The titillating ‘Bunga Bunga’ sex trial that has played out over the last 27 months climaxed yesterday with an unexpectedly harsh sentence – seven years in prison and a lifetime ban on holding public office. The testimony and evidence from 50 hearings revolved around two key points: whether Berlusconi paid for sex with former erotic dancer Karima el Mahroug (known as ‘Ruby the Heartstealer’) when she was a minor, and whether the then PM abused his power by helping get her released from police custody after she was detained on charges of stealing an expensive bracelet.
Berlusconi maintained he never paid for sex and called the police to have her released because he believed el Mahroug was a relative of then Egyptian president Hosni Mubarak and he wanted to avoid a diplomatic incident.
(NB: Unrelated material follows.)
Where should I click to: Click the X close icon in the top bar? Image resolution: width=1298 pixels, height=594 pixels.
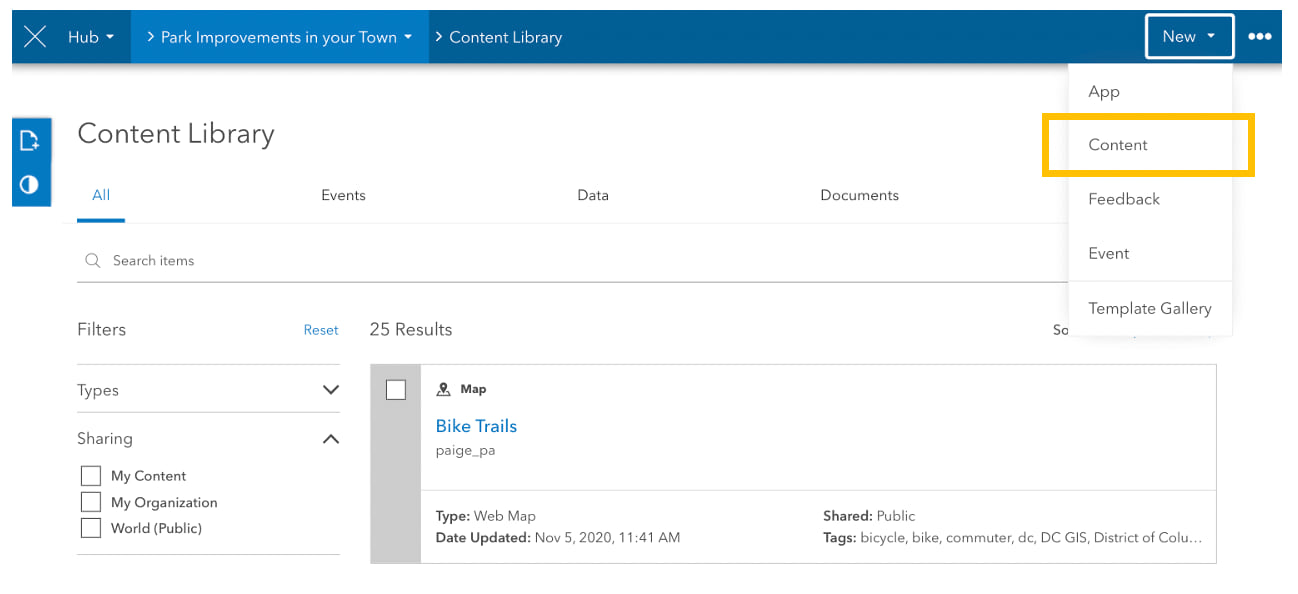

The three-judge panel disagreed, convicting him on both charges after seven hours of deliberation. The seven-year prison sentence (one more than prosecutors had asked for) and ban on holding public office do not become final, however, until two more judicial appeals, which could take years.
The 76-year-old media magnate and political Houdini vowed to continue his fight against what he says is political persecution by left-wing
magistrates. “I will resist this persecution because I am absolutely innocent,” Berlusconi said in a statement hours after the verdict. He said the Milan court’s decision was designed to “eliminate me from the political life of this country”.
Berlusconi’s son, Pier Silvio, and his daughter, Marina, also made public statements in support of their father. A number of key centre-right party leaders said the decision had poisoned the fragile but peaceful political climate and warned the government coalition might be at risk.
The case dates back to Valentine’s Day 2010, when el Mahroug first met Berlusconi. She quickly became one of his favoured entertainers at the racy soirées held regularly at his luxurious private villa. Prosecutors claimed she had sex with Berlusconi in exchange for cash when she was still 17.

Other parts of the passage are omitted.